**SUPPLIED MATERIAL**.
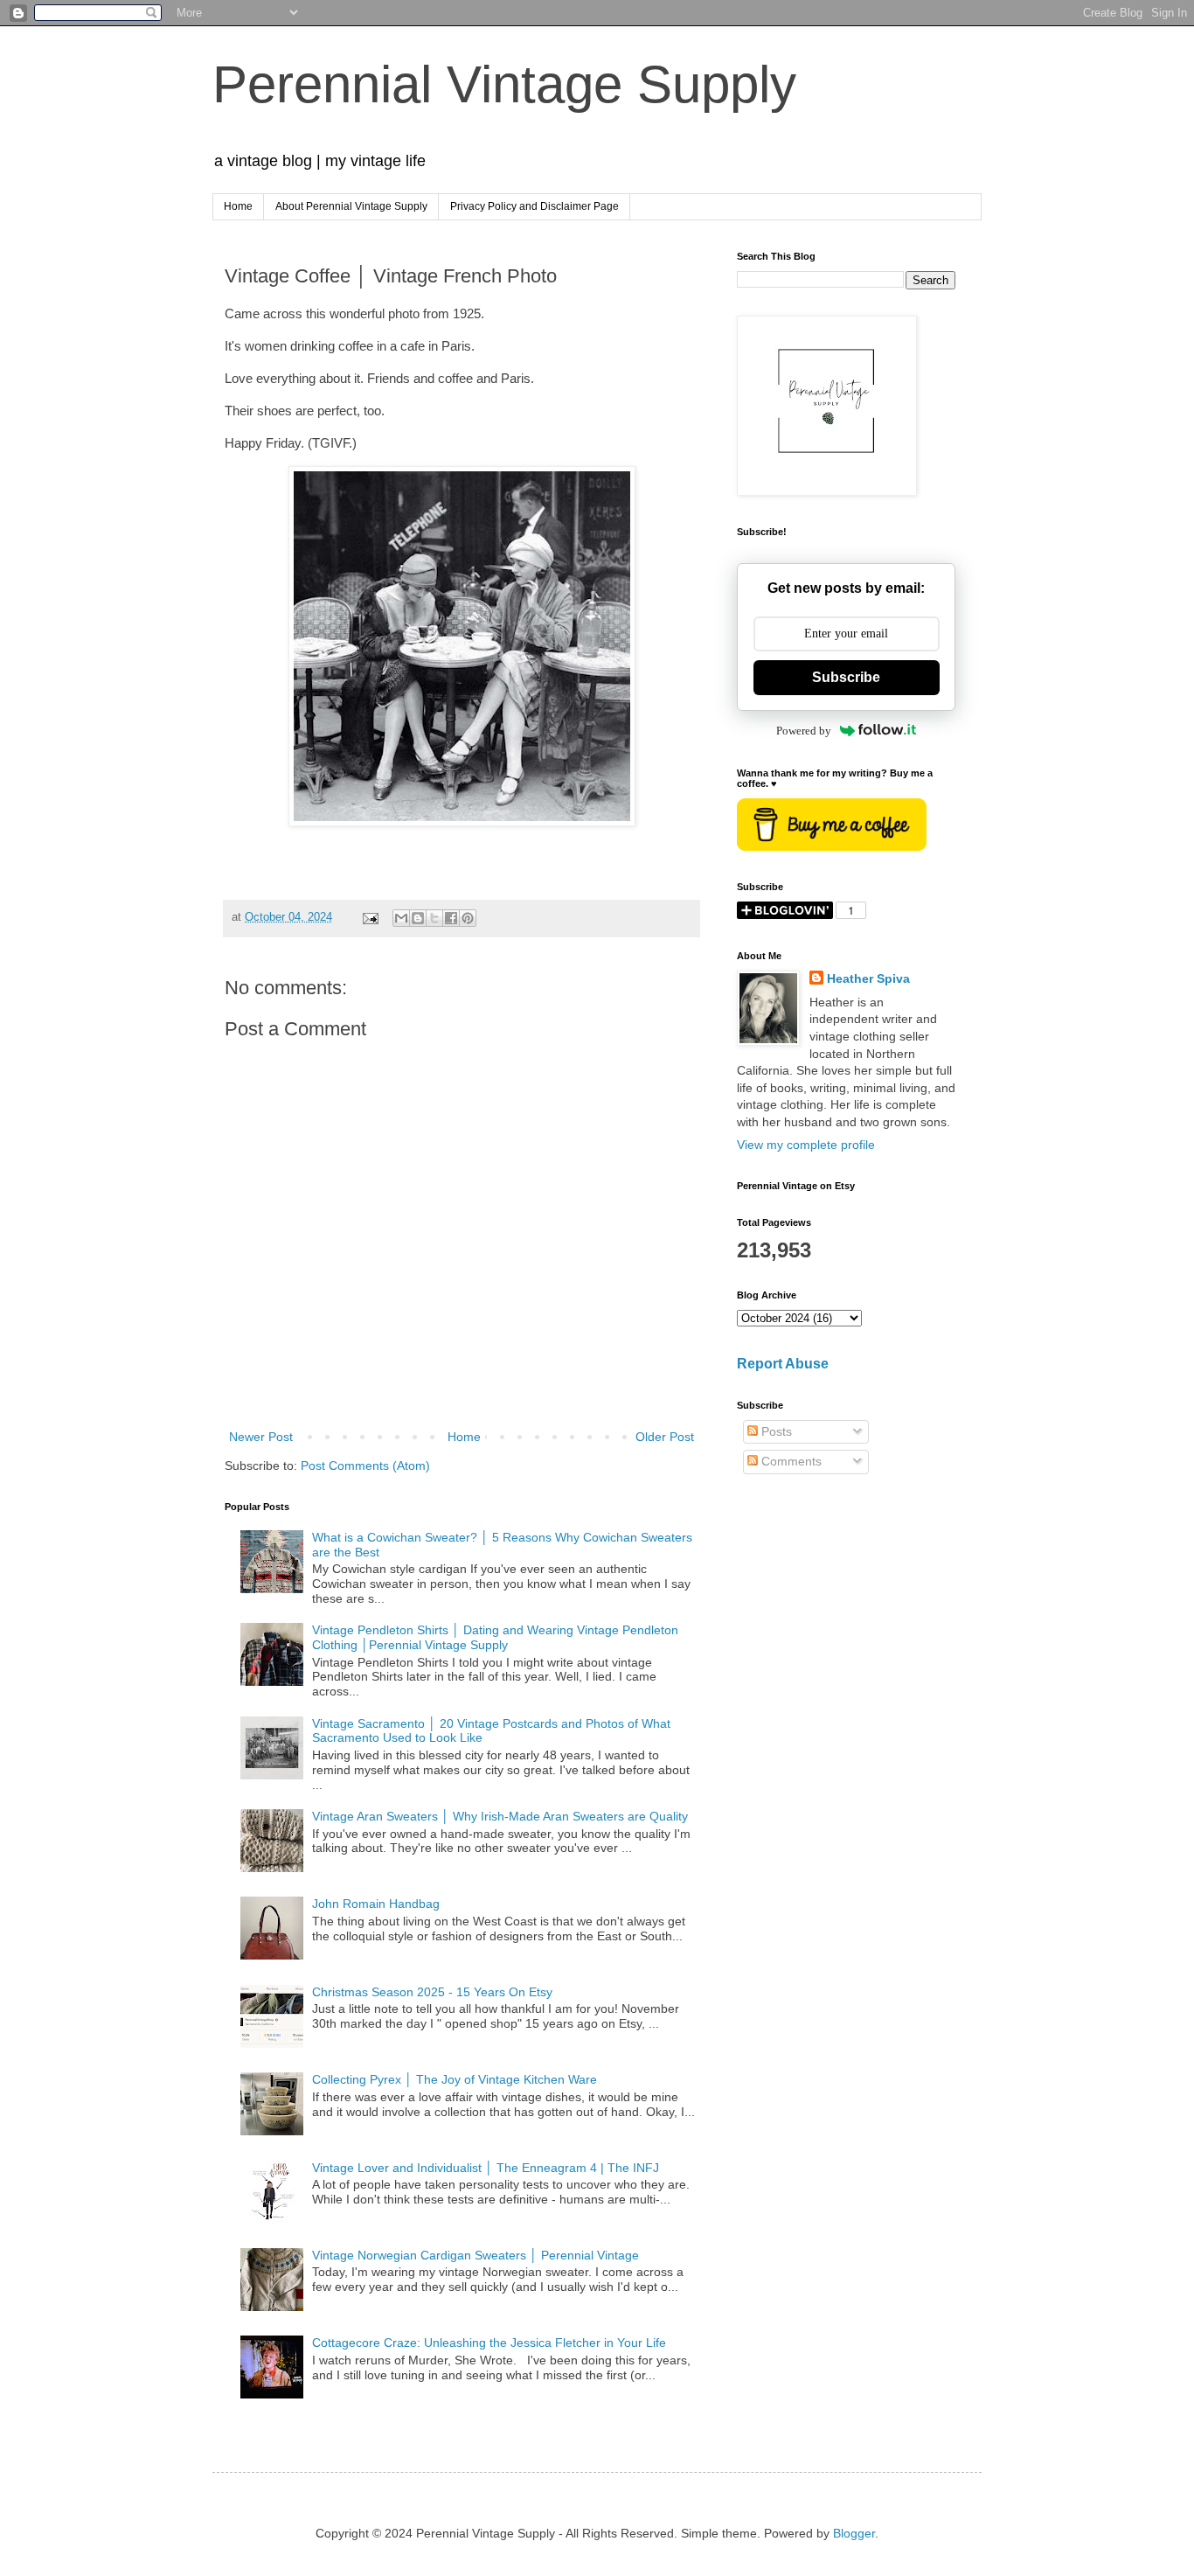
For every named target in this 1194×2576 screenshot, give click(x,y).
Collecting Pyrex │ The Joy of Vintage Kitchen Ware (454, 2079)
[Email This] (401, 918)
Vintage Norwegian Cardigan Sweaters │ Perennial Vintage (475, 2255)
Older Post (664, 1437)
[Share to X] (434, 918)
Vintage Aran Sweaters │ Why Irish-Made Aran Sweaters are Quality (500, 1816)
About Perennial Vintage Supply (351, 206)
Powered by (803, 730)
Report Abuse (783, 1363)
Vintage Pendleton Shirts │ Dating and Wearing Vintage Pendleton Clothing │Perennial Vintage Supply (495, 1637)
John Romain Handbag (376, 1904)
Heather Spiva (868, 978)
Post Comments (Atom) (365, 1465)
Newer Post (261, 1437)
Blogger (854, 2533)
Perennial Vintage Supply (504, 84)
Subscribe (846, 677)
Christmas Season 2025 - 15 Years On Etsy (432, 1992)
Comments (790, 1461)
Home (238, 206)
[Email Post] (370, 917)
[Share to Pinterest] (467, 918)
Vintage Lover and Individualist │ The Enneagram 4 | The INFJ (485, 2168)
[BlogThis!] (418, 918)
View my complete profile (806, 1145)
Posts (775, 1431)
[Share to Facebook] (451, 918)
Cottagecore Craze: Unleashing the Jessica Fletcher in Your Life (489, 2343)
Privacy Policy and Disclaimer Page (534, 206)
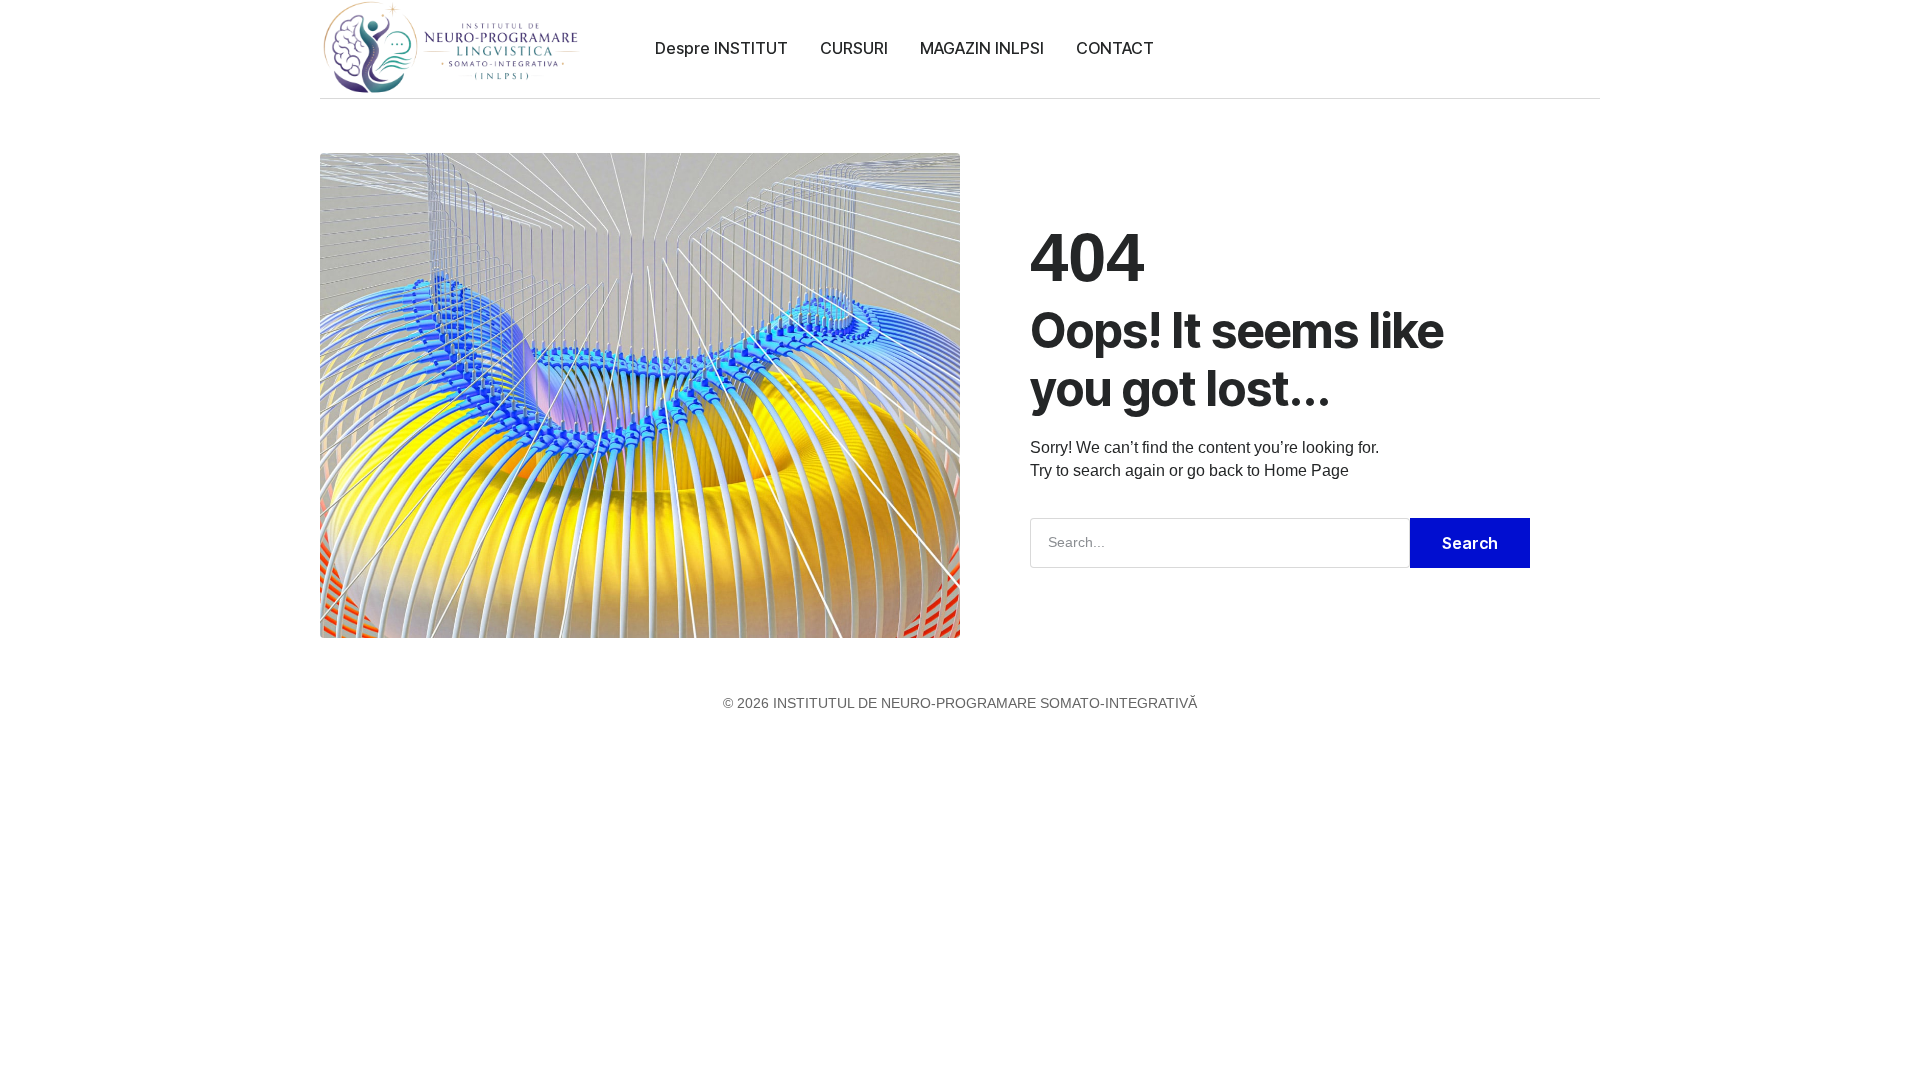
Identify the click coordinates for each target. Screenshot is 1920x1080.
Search (1470, 543)
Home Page (1306, 470)
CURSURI (854, 48)
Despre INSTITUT (721, 48)
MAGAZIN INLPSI (982, 48)
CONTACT (1115, 48)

**DESCRIPTION OF THE TASK**.
The entries above hold the needed span. Transcribe exactly the lines from the one with "Older Post (664, 1437)" to the one with "Home (238, 206)", both included.

**WORKED SOLUTION**.
Older Post (664, 1437)
[Share to X] (434, 918)
Vintage Aran Sweaters │ Why Irish-Made Aran Sweaters are Quality (500, 1816)
About Perennial Vintage Supply (351, 206)
Powered by (803, 730)
Report Abuse (783, 1363)
Vintage Pendleton Shirts │ Dating and Wearing Vintage Pendleton Clothing │Perennial Vintage Supply (495, 1637)
John Romain Handbag (376, 1904)
Heather Spiva (868, 978)
Post Comments (Atom) (365, 1465)
Newer Post (261, 1437)
Blogger (854, 2533)
Perennial Vintage Supply (504, 84)
Subscribe (846, 677)
Christmas Season 2025 - 15 Years On Etsy (432, 1992)
Comments (790, 1461)
Home (238, 206)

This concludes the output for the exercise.